What are builders used for?
Household water typically contains mineral deposits, mainly in the form of calcium and magnesium particles. This is a property called water hardness and it affects the cleaning power of detergents because the particles bond with the surfactants contained in detergents, preventing them from working properly. Builders are used to help improve the quality of water (called water softening), to help detergents work more efficiently.
How do builders work?
They soften water by binding to the calcium and magnesium ions in water, preventing them from reacting with other detergent ingredients. They can be thought of as the detergent warden – they round up the free ions and keep them away from the detergent particles, so that the detergent can do its job.

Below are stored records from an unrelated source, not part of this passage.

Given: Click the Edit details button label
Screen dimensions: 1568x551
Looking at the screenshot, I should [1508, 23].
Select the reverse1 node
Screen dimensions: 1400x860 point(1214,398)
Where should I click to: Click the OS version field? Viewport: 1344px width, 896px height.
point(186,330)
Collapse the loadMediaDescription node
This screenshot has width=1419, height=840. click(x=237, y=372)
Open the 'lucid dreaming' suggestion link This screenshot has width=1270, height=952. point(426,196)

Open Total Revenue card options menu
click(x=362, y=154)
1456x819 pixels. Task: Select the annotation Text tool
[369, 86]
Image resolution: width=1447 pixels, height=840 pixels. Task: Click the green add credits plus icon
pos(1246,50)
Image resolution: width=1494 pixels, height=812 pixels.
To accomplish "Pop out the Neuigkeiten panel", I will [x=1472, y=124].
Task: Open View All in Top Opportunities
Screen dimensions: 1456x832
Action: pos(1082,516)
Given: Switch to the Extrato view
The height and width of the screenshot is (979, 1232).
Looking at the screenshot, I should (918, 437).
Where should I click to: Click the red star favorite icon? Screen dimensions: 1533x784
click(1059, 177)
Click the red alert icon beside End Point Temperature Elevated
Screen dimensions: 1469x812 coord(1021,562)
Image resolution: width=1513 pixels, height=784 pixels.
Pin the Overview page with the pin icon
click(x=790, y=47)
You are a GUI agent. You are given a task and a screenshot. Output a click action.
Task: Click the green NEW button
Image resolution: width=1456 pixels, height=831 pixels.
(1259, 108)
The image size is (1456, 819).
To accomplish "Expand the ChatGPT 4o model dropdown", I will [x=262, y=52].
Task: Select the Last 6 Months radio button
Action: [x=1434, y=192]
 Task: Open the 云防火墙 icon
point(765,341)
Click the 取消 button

In addition to softening water, builders also neutralize body soils such as perspiration and help to remove stains that contain clay, dirt and fatty lipids. Some builders further improve cleaning performance by raising the pH of the wash water, making it more alkaline. This makes stains and surfaces negatively charged and thus there is more electrostatic repulsion between them, making stains easier to remove.
3 Types of builders
Sequestrating builders - e.g. Sodium citrate
These are soluble builders and form soluble compounds with magnesium and calcium.
Precipitating builders - e.g. Sodium carbonate
These are insoluble builders and form insoluble compounds with magnesium and calcium.
Ion exchanger builders - e.g. Sodium aluminosilicate
These builders replace the calcium and magnesium ions in wash water with other ions that will not impair detergent function.